事故には人身事故と物損事故の2種類あります。
人身事故とは被害者の身体に傷害が生じているものであり、一定期間の治療が必要となります。物損事故とは自動車の破損部分の事故を言います。
交通事故により被害者の傷害と自動車の破損の両方生じる場合もあれば、自動車の破損のみの場合もあります。物損事故だけの場合、比較的軽微な事故ということになります。
実況見分の立ち会い
人身事故の場合、事故当日もしくは後日、警察により実況見分が行われます。被害者、加害者の立ち会いの下に行われますが、被害者及び加害者は別々に実況見分が行われ、後日、実況見分調書が作成されます。

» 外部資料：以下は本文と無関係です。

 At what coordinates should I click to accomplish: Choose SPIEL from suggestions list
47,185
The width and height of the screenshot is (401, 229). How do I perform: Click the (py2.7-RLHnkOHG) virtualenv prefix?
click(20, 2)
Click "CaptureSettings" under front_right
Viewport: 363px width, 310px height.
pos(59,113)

実況見分調書は、示談や裁判になった場合、交通事故の状況を立証するための証拠となります。実況見分調書の内容により過失割合が決まる程、重要な証拠になります。
保険会社への連絡
交通事故に遭った場合、自分が加入する保険会社へ連絡して下さい。保険会社からは加入している契約内容を教えてもらえますので、場合によっては弁護士費用特約が付されていることがわかることもあります。また加害者が加入する保険会社への連絡も忘れずに行って下さい。通常、加害者の保険会社が示談交渉の相手方となりますので、連絡をすることでその後の話し合いや治療費の支払がスムーズに行われることになります。
治療から症状固定までの流れ
人身事故の場合、病院によっては健康保険を利用することを認めないという所もありますが、法的にはそのような規定はありませんので、交通事故の場合でも健康保険を利用していただいた方がよいです。健康保険を使う方が一般的には治療費が安くなります。特に被害者に過失がある場合には健康保険を使用した方が、被害者が受け取れる損害賠償金が多くなります。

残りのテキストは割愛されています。